I have always been sensitive to the energies of places and people. To be kind to Rhyl it might have had nothing to do with the bright, garish and cheery seaside town but more to do with the fact that my adolescent mental health was now in crisis and that this was the first visible symptoms of such.
39 years on and I have just returned from Gosport in Hampshire.I went to Portsmouth on a whim and a prayer. I just fancied a change and variety is the spice of life but it appears that there is very little variety in UK PLC. The centre of Portsmouth was like the centre of many impoverished towns. Lively with the spirit of people fighting the odds but visually drab and austere.
Victoriana haunts our major towns and cities. A statue of the overweight and grieving Queen Victoria is not going to do much for the morale of the homeless and drug addicted as they scurry around the base of these bronze statues to an unelected German monarch(Queen Victoria's mother was originally from Germany, so Victoria spoke only German for the first three years of her life)from over a century ago. An era that gave us warships and empires and the right through money to enslave others of different colours. Liverpool, Manchester,Glasgow and now Portsmouth seen with my own eyesight.There are at least 45 statues of Queen Victoria on the National Heritage List for England but there are many more unlisted ones. Why? to remind the former servicemen lying in doorways what they fought and could have potentially died for?
Down in the Harbour area of Portsmouth there is an obscenity of a shopping area called Gunwharf Quays. It is called a Designer Outlet and it is designed to keep the poor and the riff raff out. They go shopping in Portsmouth city centre in the Cascades shopping centre or the city centre market open on a Friday and Saturday.A 4 minute ferry ride from the Gunwharf quays will see you alight in Gosport (God's port) abbreviated. Well it looked like God had forsaken Gosport on the day that I walked down the High Street. It reminded me in no particular order of Newport, Barry, Bridgewater and Rhyl, Ellesmere Port and Birkenhead. It reminded me of my home town of Bridgend.
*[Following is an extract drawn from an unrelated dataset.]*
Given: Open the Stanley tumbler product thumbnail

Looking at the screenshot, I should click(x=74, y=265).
What some of these towns have in common namely Ellesmere Port and Bridgend is that they have Designer Outlet's right on their doorstep and people and politicians are bemoaning the state of the UK's high streets? The North/South Divide is now the North/South 'what we have in common'. Poverty is endemic in every community. London the Capital being a classic example.
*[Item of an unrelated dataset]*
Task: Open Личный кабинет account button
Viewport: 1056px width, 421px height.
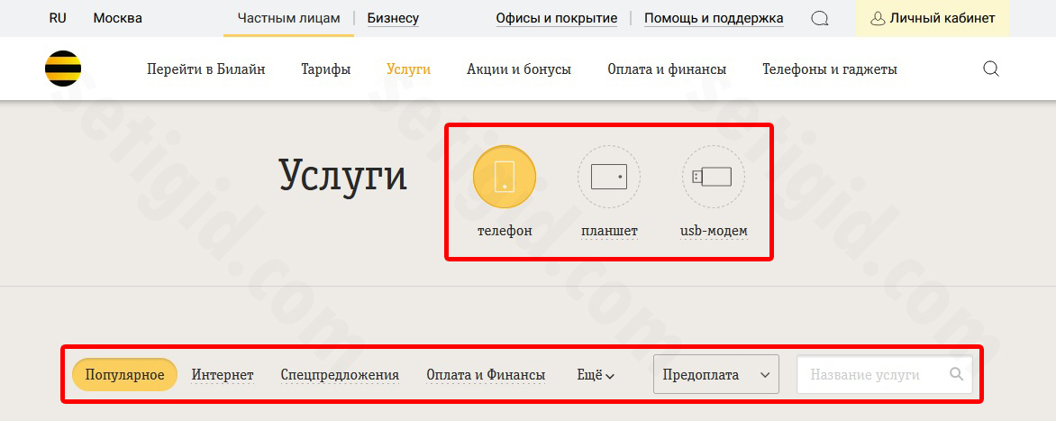Action: pos(933,18)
McArthur Glen outside Bridgend, Cheshire Oaks outside Ellesmere Port and Gunwharf Quays on the Portsmouth Harbourside. Your own town or city has quite probably got its own Designer Outlet on the outskirts and I bet your town centre is minging despite the success of these car convenience centres? I'm surprised that there isn't a concierge on the entrance to these soulless places offering you pieces of carpet that you can strap with velcro to your shoes so that you can shuffle about the stores as if you were at home going to put the kettle on in the kitchen.
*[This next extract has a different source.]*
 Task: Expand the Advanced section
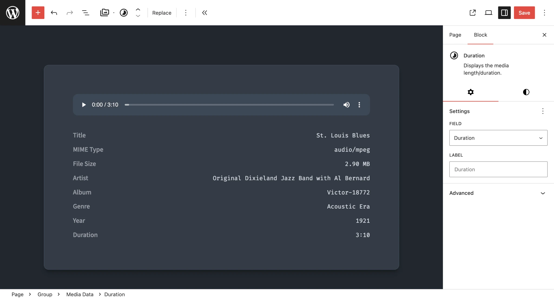coord(497,193)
The UK has been 'designed' by somebody to keep the wealthy nice and comfortable in their gated communities with their big cars and their designer shopping outlets where they can rub Armani shoulders with their fellow strivers. I know I know "I didn't get where I am today by writing blog posts bemoaning the state of the nation".
Barry, Newport, Rhyl, Bangor, Holyhead in Wales and Ellesmere Port, Birkenhead, Bridgewater and Gosport in England are places that I have witnessed with my own eyes and when I leave I feel for the citizens of these towns because by now they probably know no different. They have got used to their surrounds. We could be cruel and make jokes at their expense. We could feature them in books entitled 'Shit towns' and put them in Christmas stockings but we live in these towns that have been victims of managed decline by the Conservative Party.
The early 1980s recession was a severe economic recession that affected much of the world between approximately the start of 1980 and early 1983. It is widely considered to have been the most severe recession since World War II.It is the same colour government now as was in charge then. The only conclusion we can draw is that we have become so accustomed to our misery that we no longer see the difference in standards of living. We drive through, around, over the 'Stop the Oil' protestors into the out of town designer shopping experience with the idea that one day we will have the money to shop there. For now it is only window shopping that we can do, bar treating ourselves to a Kumquat from the M&S Foodhall for we are a twat.